Cathy Breslaw's Installation

Cathy Breslaw's Installation
Cathy Breslaw's Installation:Dreamscape

Wednesday, February 6, 2013

Andi Campognone, Curator, Lancaster Museum of Art and History,Lancaster, CA,Behind the Scenes Conversations



Andi Campognone with student at the museum.
Andi Campognone is Director and Curator for the Lancaster Museum of Art and History.  I met Andi about nine years ago at a Riverside Museum of Art sponsored artist career workshop. As a curator at the museum at that time, she offered some very succinct and truthful advice for how artists should approach galleries and curators about their work.  A few years later I was fortunate to participate in a group show, “Material Girls” that  Campognone curated at the museum.  From these experiences, as well as our conversation during the interview, it is clear that she is a sympathetic champion of California artists as well as the institutions and galleries that support and promote them.

It was Kodak’s ‘brownie’ camera, made popular in the 1960’s ,that captured Campognone's imagination, and by five years old she was taking tons of photos.
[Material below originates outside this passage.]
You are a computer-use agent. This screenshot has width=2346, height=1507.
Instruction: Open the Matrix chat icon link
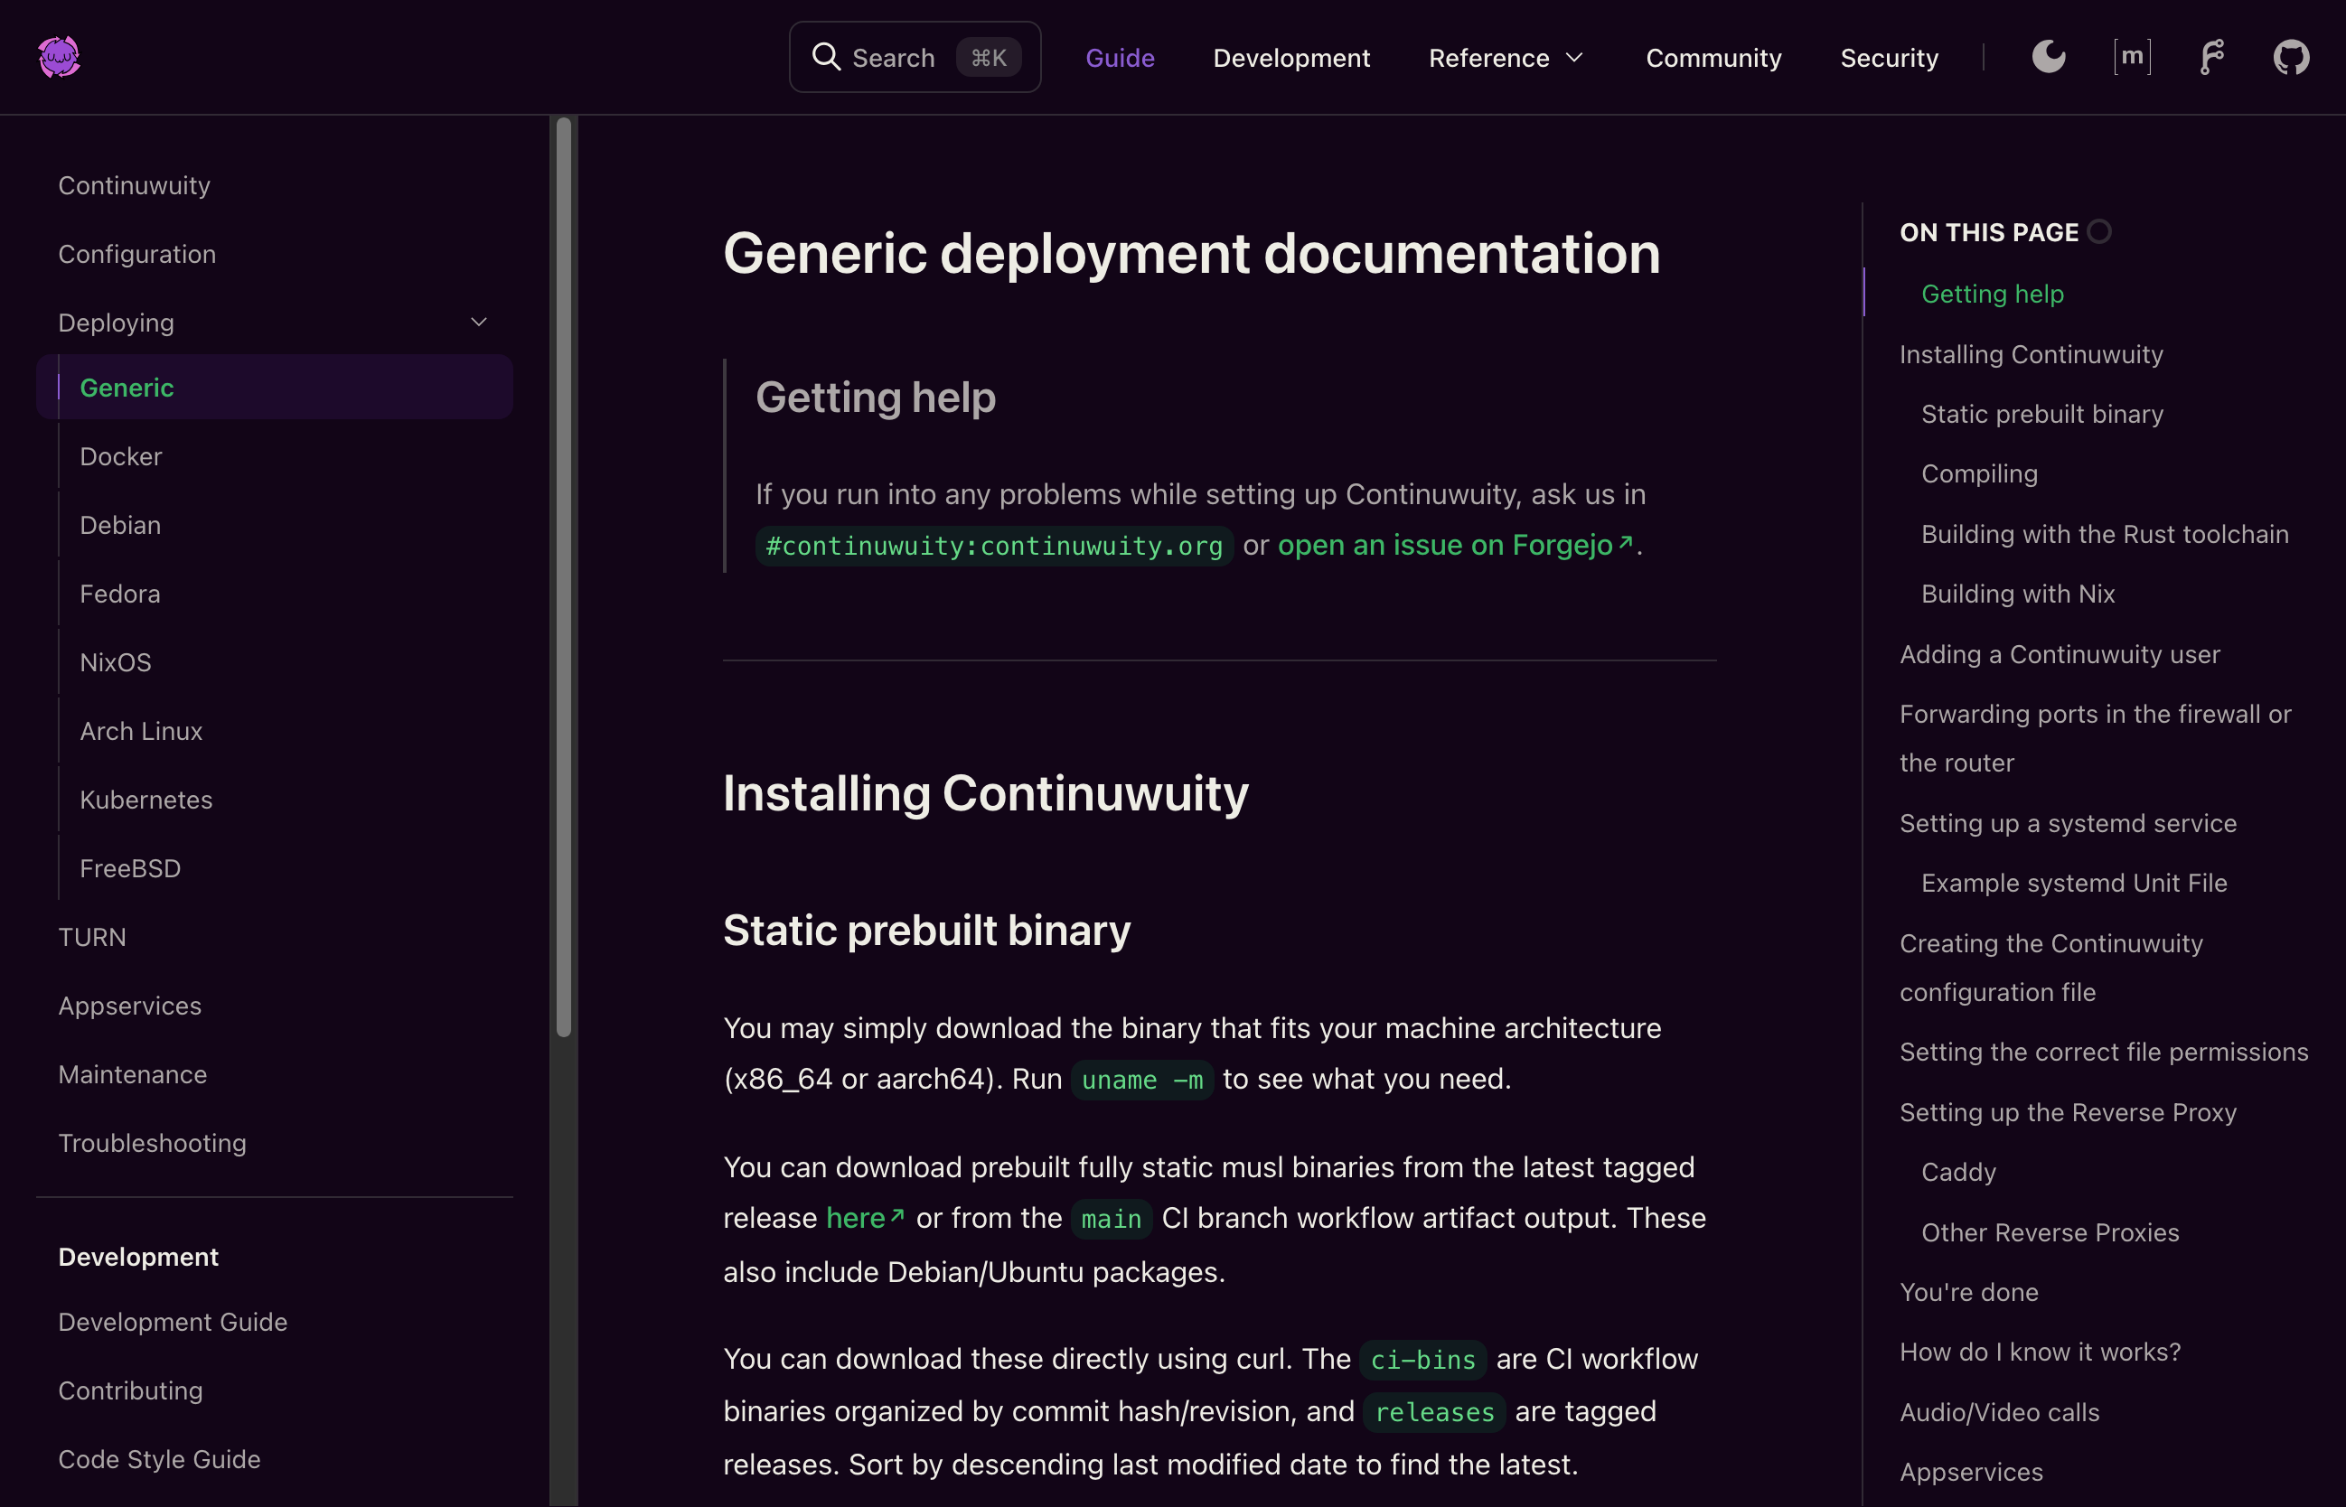click(2132, 57)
She was raised in Claremont, California, which at the time was mostly an agricultural town.  She attributes her great aunt as having given her the gift of exposure to the arts.  Campognone studied classical ballet for several years and her aunt took she and her siblings to the opera, ballet, museums and other cultural activities in Los Angeles.  In high school she further developed her interest in art because her boyfriend’s family at the time were important art collectors and it was her first introduction to having a more personal relationship with valuable works of art. She carried her strong interest in image-making into college where she attended Woodbury University in Burbank which partnered at the time with Otis College of Art and Design.  After one year, Campognone left Woodbury for Georgia State University to study business as her family was grooming her to run the family business.  During that time, she married, had four children and moved back to California. 
Nike Schroder, "34'N 118'W"

Campognone went to work at Chaffey College in Rancho Cucomonga, as the Assistant to the Dean of the Arts program. She then went on to work as Director of New Photography at the Millard Sheets Center for the Arts in Pomona where she became more interested in curating than art making, though she exhibited her photography for ten years and occasionally still does.  Campognone left the Millard Sheets Center after several years and in 2005 and went to work as Associate Director and Curator at the Riverside Museum of Art.  When asked about the exhibition she is most proud of, Campognone talked about  “Driven To Abstraction”, an exhibition she co-curated with Curator/Writer Peter Frank. When she began doing research for having a show focused on southern California artists and movements, Campognone found that there was little, if any, historical information, academic writing or publications that talked about it. She was particularly interested in the years from 1950 – 1980. What followed was an exhibition that was a large survey of non-objective painting in southern California during the post-war decades. These were the thirty years during which Los Angeles came of age as a major American art center and emerged into the international scene as well. Campognone also partnered with LA galleries who held simultaneous exhibitions that featured painters of that era.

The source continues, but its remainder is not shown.